Talk about fewer more reasons to leave your home to shop. Online retail behemoth Amazon today announced a blockbuster deal to acquire Whole Foods Market Inc., a popular-if-pricey American supermarket chain, for US$ 13.7 billion in what's the biggest ever acquisition made by the company so far. The surprise-but-inevitable move, potentially fraught with antitrust concerns, is a clear, ruthless indication of its intention to expand to grocery business (as evidenced by AmazonFresh and Amazon Go), while simultaneously giving it access to hundreds of physical storefronts.

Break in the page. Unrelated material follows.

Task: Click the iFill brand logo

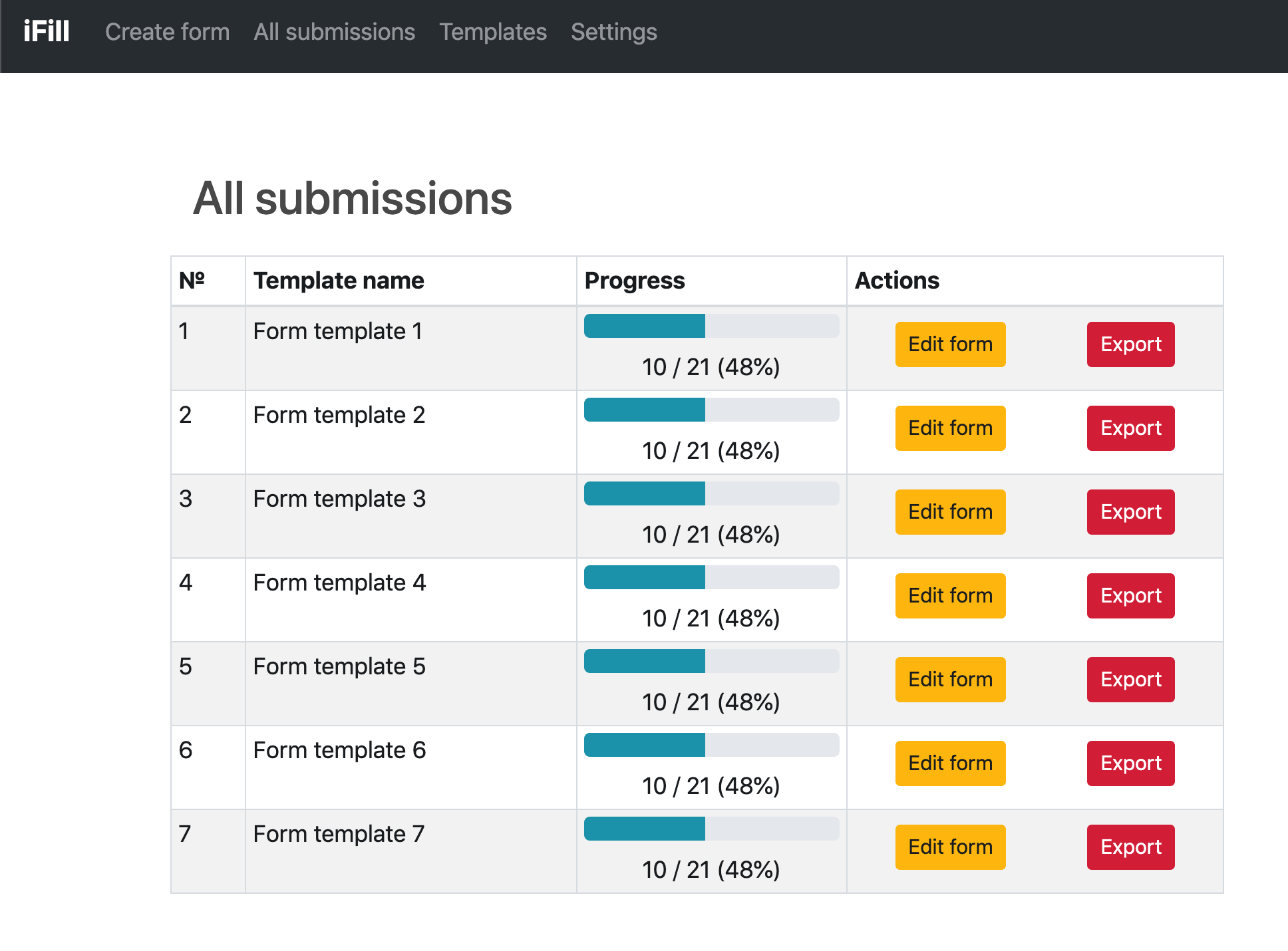Action: click(x=46, y=31)

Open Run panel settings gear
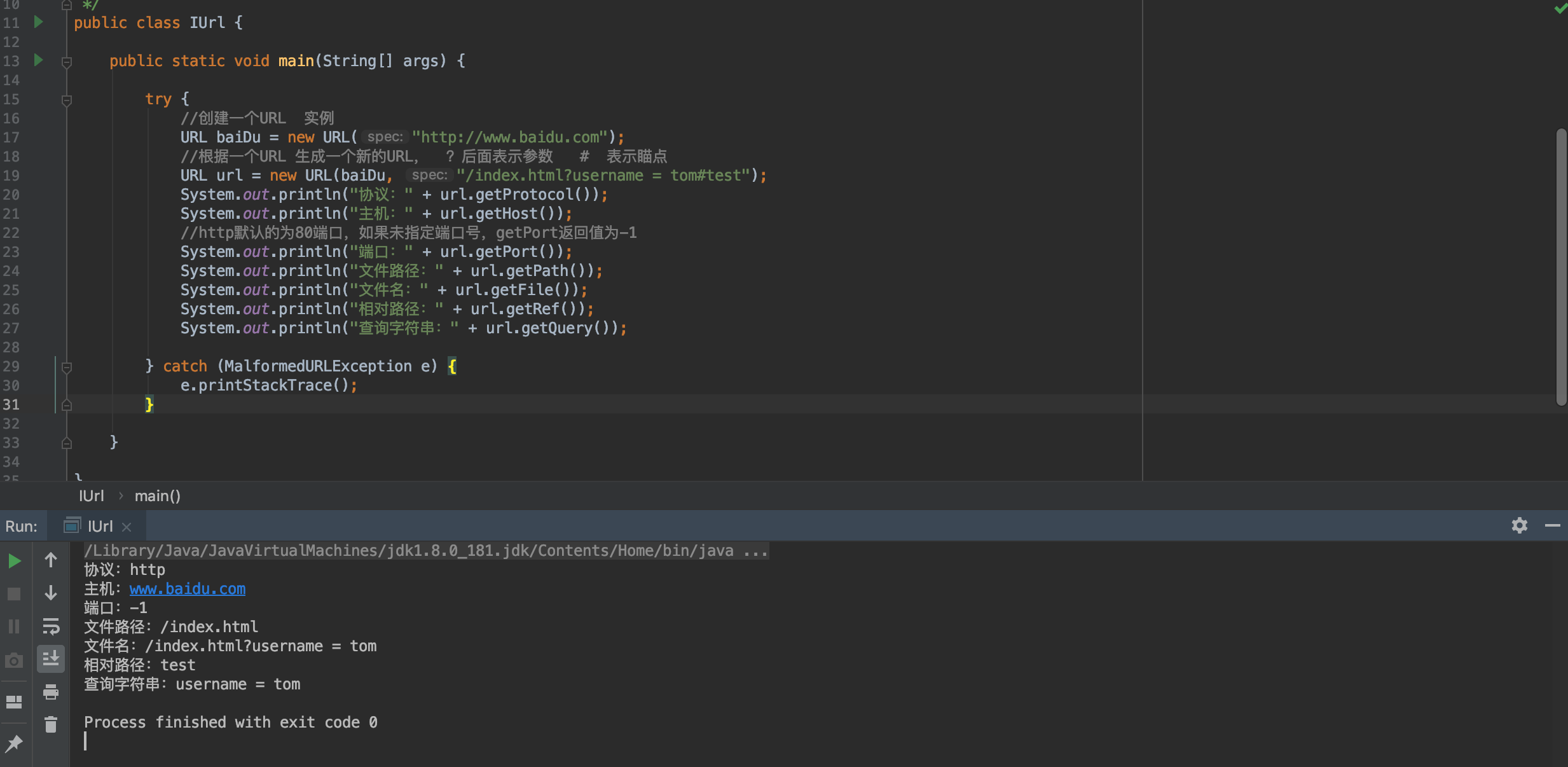point(1519,525)
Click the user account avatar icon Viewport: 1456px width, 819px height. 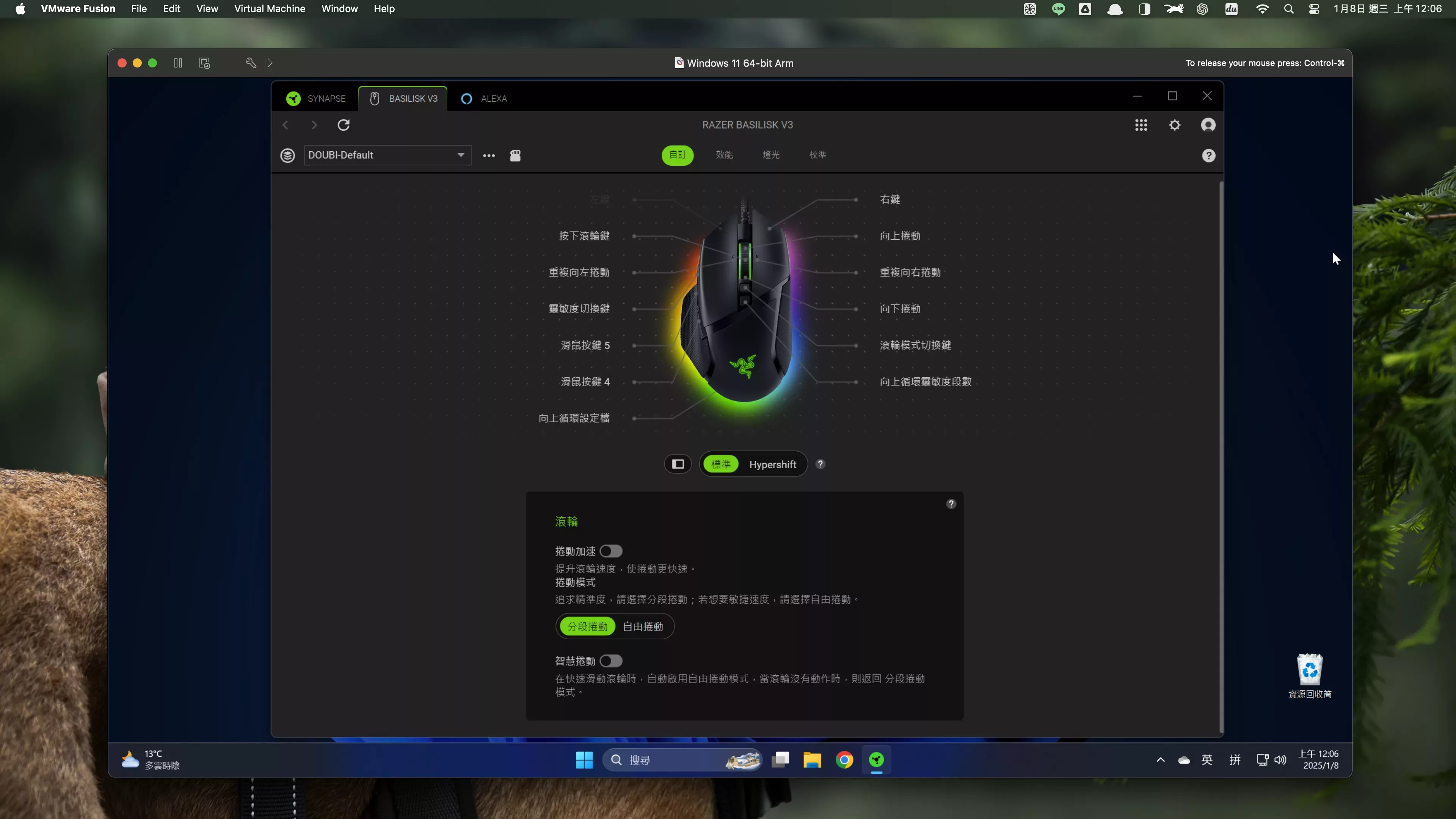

Amazon really wants to be the A-Z of shopping

The essentially-for-free deal has predictably sent "shockwaves" across the food industry, wiping off billions from most grocery stocks like Walmart, Target, Costco and Kroger and sending them on a downward spiral. For a company that has long loathed physical retail, it's a little reminiscent of how Amazon first disrupted brick-and-mortar bookstores by popularising the electronic book format, only to later open its own branded physical bookstores. It's also all about making Prime as invaluable a membership as it can get, and as TechCrunch rightly puts, about outflanking rival Walmart which acquired Jet.com last year and today announced its acquisition of mens fashion chain Bonobos for US$ 310 million.